Collected data entries
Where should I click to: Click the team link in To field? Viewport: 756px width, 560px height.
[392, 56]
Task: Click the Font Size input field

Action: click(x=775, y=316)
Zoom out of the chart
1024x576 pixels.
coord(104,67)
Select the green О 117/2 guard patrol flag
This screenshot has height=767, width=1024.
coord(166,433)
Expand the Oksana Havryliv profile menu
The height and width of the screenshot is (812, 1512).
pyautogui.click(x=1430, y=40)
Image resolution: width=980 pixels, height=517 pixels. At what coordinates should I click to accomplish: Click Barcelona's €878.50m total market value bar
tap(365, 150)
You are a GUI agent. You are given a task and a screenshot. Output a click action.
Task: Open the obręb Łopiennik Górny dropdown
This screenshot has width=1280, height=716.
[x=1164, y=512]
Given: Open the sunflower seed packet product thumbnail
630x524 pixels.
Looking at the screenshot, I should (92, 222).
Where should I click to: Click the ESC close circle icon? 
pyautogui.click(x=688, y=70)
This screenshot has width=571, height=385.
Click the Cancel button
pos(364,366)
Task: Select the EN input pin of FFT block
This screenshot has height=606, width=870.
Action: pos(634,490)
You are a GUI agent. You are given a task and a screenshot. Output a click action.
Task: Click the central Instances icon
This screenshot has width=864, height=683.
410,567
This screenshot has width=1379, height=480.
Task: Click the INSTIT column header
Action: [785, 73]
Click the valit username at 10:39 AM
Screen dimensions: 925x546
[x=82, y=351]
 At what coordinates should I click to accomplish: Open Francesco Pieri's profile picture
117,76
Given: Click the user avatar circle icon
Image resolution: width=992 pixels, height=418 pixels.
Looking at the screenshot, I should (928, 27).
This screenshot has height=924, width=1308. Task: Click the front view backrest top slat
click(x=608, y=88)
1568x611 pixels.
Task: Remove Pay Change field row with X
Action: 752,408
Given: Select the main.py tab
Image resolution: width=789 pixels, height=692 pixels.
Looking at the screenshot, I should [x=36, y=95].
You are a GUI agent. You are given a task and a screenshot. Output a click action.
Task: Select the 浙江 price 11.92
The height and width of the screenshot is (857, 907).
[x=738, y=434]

• WORK INSTRUCTION: Only one span of lines is wanted: the line with "Image resolution: width=789" and every line after it to the end of the entries, output exactly.

• WRITTEN REPLY:
Image resolution: width=789 pixels, height=692 pixels.
Looking at the screenshot, I should [x=36, y=95].
You are a GUI agent. You are given a task and a screenshot. Output a click action.
Task: Select the 浙江 price 11.92
The height and width of the screenshot is (857, 907).
[x=738, y=434]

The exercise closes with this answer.